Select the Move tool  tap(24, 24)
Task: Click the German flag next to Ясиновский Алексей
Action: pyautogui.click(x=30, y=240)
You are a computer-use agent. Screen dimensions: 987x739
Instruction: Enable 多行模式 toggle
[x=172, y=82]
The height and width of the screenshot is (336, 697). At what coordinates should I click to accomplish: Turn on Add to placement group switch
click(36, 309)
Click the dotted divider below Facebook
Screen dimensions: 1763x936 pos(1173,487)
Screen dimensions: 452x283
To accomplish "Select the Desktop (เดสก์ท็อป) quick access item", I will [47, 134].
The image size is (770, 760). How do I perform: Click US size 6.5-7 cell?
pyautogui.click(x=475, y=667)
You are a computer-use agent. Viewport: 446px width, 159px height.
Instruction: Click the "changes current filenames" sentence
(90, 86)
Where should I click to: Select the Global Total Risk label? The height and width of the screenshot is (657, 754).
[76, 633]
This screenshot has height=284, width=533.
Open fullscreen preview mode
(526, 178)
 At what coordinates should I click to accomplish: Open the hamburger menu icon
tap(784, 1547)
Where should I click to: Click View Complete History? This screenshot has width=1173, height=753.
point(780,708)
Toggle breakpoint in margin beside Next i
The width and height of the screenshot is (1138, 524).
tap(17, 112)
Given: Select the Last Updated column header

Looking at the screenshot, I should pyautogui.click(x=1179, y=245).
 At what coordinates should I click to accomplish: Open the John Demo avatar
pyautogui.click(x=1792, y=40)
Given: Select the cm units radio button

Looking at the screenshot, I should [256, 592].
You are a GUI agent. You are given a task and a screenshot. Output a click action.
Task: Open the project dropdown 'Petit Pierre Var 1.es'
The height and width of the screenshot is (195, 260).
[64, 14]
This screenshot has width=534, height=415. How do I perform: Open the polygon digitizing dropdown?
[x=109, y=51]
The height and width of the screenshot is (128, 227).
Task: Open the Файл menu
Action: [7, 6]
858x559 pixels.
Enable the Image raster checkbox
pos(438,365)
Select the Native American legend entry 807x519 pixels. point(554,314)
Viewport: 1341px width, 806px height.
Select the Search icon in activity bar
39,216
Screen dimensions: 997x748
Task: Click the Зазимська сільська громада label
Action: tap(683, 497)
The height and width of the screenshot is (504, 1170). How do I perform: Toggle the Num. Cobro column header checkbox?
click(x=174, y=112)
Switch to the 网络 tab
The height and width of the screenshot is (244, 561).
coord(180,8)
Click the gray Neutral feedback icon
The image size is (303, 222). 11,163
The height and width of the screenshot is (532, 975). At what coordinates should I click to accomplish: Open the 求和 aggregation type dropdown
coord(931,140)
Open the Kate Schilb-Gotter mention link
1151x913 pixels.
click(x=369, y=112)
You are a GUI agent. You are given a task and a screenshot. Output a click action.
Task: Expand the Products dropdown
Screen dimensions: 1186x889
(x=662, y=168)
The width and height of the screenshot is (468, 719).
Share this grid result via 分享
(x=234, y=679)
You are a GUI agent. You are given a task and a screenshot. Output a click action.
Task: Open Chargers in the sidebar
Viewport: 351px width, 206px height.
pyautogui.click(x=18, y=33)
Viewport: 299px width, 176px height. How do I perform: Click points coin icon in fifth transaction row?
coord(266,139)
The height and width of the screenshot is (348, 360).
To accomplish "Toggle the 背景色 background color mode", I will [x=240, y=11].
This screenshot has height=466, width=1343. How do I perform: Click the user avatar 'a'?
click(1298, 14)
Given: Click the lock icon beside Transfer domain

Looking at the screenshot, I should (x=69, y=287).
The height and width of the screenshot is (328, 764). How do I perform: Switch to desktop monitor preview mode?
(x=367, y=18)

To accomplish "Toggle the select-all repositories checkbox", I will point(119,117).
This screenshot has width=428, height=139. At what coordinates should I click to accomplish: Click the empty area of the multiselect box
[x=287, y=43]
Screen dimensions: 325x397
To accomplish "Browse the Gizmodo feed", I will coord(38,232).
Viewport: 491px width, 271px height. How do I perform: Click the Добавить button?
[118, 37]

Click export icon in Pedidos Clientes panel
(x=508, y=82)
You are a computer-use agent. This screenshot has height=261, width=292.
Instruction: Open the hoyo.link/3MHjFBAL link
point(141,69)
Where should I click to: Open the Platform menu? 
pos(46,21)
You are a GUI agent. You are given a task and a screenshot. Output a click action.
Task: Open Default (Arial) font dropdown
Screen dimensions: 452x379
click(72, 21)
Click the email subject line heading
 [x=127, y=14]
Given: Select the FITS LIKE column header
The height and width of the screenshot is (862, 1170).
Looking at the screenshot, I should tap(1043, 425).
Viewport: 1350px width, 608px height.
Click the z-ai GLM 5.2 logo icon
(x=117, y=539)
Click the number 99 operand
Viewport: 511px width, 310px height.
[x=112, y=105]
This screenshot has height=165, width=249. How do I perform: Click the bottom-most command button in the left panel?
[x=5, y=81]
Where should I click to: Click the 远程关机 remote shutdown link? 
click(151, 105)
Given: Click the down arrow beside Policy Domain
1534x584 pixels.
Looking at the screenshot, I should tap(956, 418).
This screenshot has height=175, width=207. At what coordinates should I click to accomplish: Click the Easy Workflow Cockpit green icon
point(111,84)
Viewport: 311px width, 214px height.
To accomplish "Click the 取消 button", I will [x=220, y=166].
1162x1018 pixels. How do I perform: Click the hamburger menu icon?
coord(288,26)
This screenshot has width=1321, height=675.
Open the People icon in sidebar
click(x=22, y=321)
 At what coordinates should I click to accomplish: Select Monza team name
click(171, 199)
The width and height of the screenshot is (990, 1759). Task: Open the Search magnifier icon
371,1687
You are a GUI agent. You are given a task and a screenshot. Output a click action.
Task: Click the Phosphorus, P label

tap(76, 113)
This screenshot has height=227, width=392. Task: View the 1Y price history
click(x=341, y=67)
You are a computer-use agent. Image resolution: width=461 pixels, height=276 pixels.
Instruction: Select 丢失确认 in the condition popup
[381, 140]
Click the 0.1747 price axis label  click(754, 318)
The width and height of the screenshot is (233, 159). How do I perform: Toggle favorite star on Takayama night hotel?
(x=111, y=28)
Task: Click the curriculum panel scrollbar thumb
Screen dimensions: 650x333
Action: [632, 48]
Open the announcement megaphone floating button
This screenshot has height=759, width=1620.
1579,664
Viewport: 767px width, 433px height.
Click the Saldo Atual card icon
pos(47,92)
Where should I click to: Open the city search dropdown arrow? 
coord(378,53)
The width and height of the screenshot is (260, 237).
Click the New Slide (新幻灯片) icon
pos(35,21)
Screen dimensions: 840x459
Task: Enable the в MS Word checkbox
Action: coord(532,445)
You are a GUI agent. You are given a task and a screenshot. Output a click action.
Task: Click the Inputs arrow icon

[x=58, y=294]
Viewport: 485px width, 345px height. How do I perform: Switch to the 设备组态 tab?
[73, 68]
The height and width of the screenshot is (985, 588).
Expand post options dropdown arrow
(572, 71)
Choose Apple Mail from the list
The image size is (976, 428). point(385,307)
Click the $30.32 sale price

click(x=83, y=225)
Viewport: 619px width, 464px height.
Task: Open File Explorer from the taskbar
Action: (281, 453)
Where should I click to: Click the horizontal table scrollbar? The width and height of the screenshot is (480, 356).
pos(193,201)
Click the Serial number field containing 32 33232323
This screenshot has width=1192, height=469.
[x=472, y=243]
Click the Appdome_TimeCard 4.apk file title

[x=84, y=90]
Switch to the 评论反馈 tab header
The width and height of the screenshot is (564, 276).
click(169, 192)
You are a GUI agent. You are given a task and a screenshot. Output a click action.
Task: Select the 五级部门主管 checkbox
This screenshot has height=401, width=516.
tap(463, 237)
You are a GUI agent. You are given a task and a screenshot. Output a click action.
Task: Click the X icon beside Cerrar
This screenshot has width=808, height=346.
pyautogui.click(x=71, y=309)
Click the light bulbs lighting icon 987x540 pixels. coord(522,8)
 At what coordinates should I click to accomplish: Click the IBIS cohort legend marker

■ **Task to carry out**
Here the job is to set down exactly the lines of the material above that fall between the one with "Viewport: 491px width, 271px" and the one with "Given: Select the FITS LIKE column header", inclusive, and nothing beyond them.

■ **Response to the exercise**
Viewport: 491px width, 271px height. How do I perform: Click the Добавить button?
[118, 37]

Click export icon in Pedidos Clientes panel
(x=508, y=82)
You are a computer-use agent. This screenshot has height=261, width=292.
Instruction: Open the hoyo.link/3MHjFBAL link
point(141,69)
Where should I click to: Open the Platform menu? 
pos(46,21)
You are a GUI agent. You are given a task and a screenshot. Output a click action.
Task: Open Default (Arial) font dropdown
Screen dimensions: 452x379
click(72, 21)
Click the email subject line heading
 [x=127, y=14]
Given: Select the FITS LIKE column header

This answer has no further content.